Setting out to put together a Civil Rights program right here in the United States, there was no distance to shield me. No ocean to cross to separate me. I had to look at my own backyard and it was not a backyard that I ever thought existed. The Mississippi Delta was a whole new world. Fertile soil that produced so much wealth and, at the same time, so much poverty. Sadness mixed with hope mixed with a cuisine borne out of want and an introspective, soulful music written as a means to forget. In that backyard, I have discovered stories. I have discovered life stories of people who, at remarkably young ages, made the decision to confront racial injustice and challenge it. Elizabeth Eckford is one of those people. At the age of 15, on the morning of September 4, 1957, she left her home determined to attend Central High School, where she knew she would receive an education unavailable to her at her local school, Dunbar.
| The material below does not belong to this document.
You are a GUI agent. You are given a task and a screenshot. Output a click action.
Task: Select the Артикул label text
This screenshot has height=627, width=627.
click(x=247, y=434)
To even get to that point had required a bravery I can’t comprehend. Unfair qualifying tests, intimidation tactics, and a host of efforts to stop those nine African Americans attending Central High. A quiet, shy teenager Elizabeth sought only to exercise her constitutional right as guaranteed to her in the decision of Brown v. the Board of Education. With no home phone, she did not get the call the other members of the Little Rock Nine had received, and so she arrived, alone, to a sea of hostile faces. She had been comforted the night before with the knowledge that the Arkansas National Guard would be at school, to protect her, she assumed. In reality, it was they who barred her entrance to the school, leaving her to the dangerous, angry mob who believed it was their absolute duty to deprive Elizabeth of getting the very same education they sought for their children.
Graceful, and almost serene, she walked to the bus stop and made it home. She never shared the story with her mother. Afraid, that if her mother knew, she might never be allowed back.
With our groups, I have met Elizabeth Eckford many times. I have listened to her story. I have heard the questions asked and there is always the question “where do you think your courage came from” and always the response “I do not consider myself a courageous person.” This is invariably followed by silence and then the muffled sound of tears. And yet Elizabeth, like Minnie Watson, like Carolyn McKinstry, like Hezekiah Watkins, like Bryan Stevenson, like so many of the voices we hear from on our Civil Rights program are the agents of change. In Jackson, in the Delta, in Little Rock and Memphis and Birmingham and Selma and in Montgomery, it is their quiet heroism that continues to remind us of how much work there is still left to do.
As a traveler said at the end of one of our Civil Rights programs “Before, I understood the Civil Rights Movement, now I feel it”
As a post note, I never thought I could find the poem I had read so many years ago but I decided to google “poem, palms of my hand and soles of my feet” and with those words alone, in seconds, I found it. I got the name of the poem wrong and even the exact line about the palms and souls but that power of the words has not dimmed a bit. Read the full poem here.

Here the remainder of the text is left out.